## SOURCE DATA

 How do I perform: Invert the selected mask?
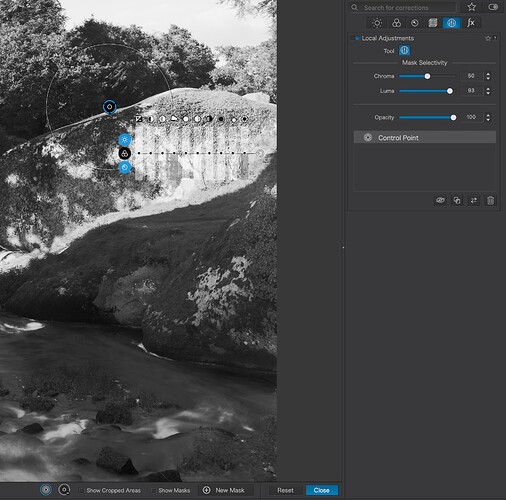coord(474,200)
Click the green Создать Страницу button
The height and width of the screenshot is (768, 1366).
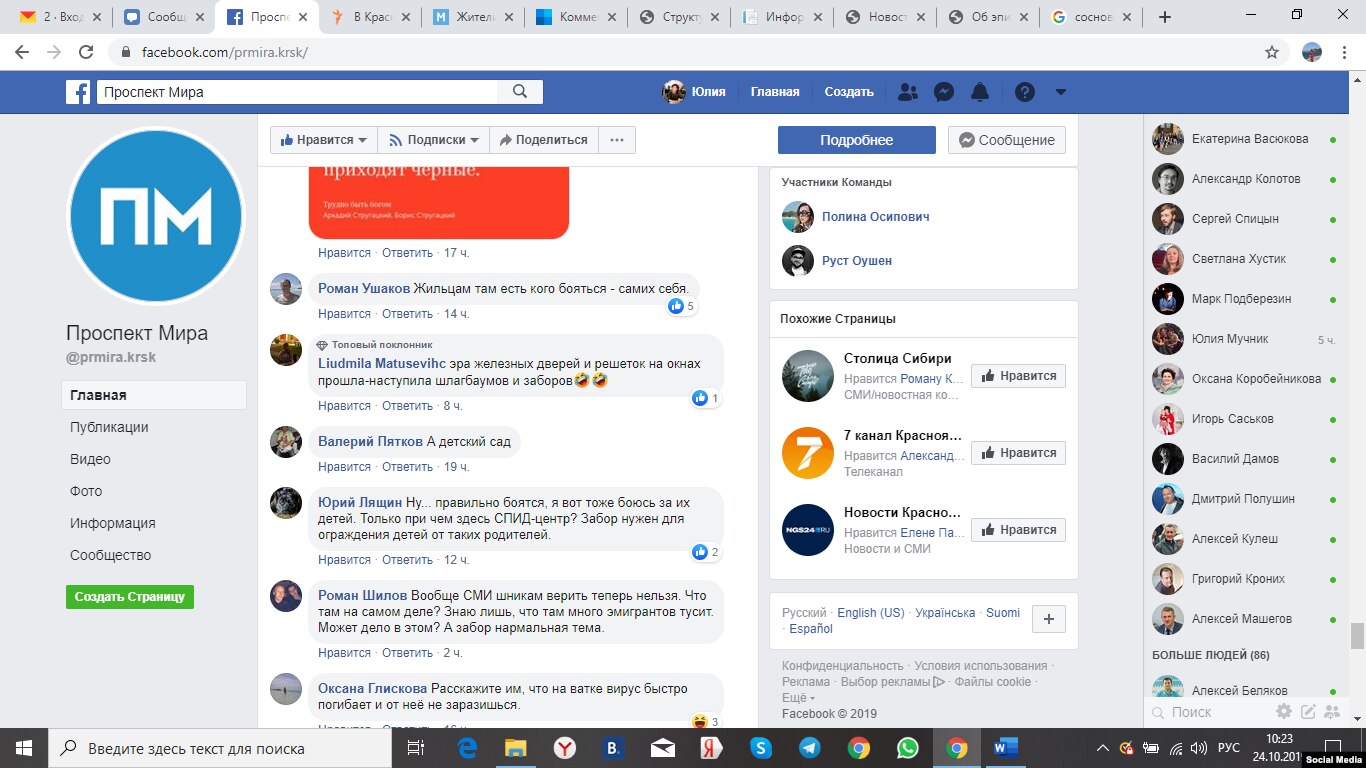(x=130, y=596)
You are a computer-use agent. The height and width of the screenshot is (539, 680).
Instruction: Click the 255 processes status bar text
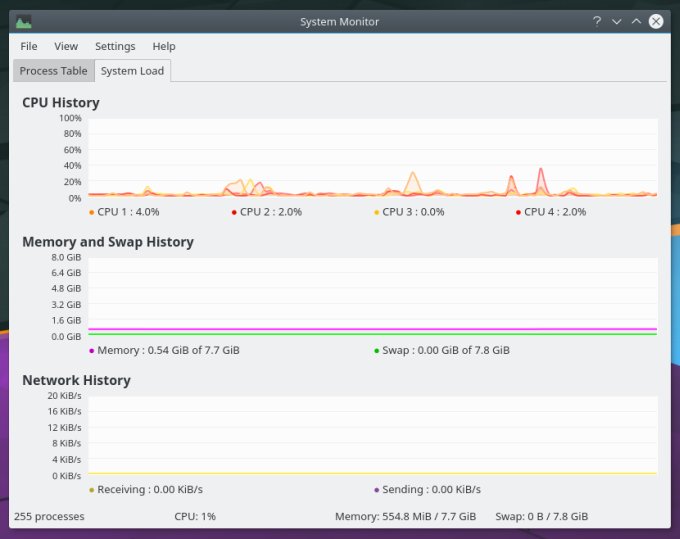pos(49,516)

## REQUIRED WORK
Give the data back exactly, omitting all pictures.

## EXERCISE ANSWER
 How do I perform: Invert the selected mask?
coord(474,200)
Click the green Создать Страницу button
The height and width of the screenshot is (768, 1366).
(x=130, y=596)
You are a computer-use agent. The height and width of the screenshot is (539, 680).
Instruction: Click the 255 processes status bar text
pos(49,516)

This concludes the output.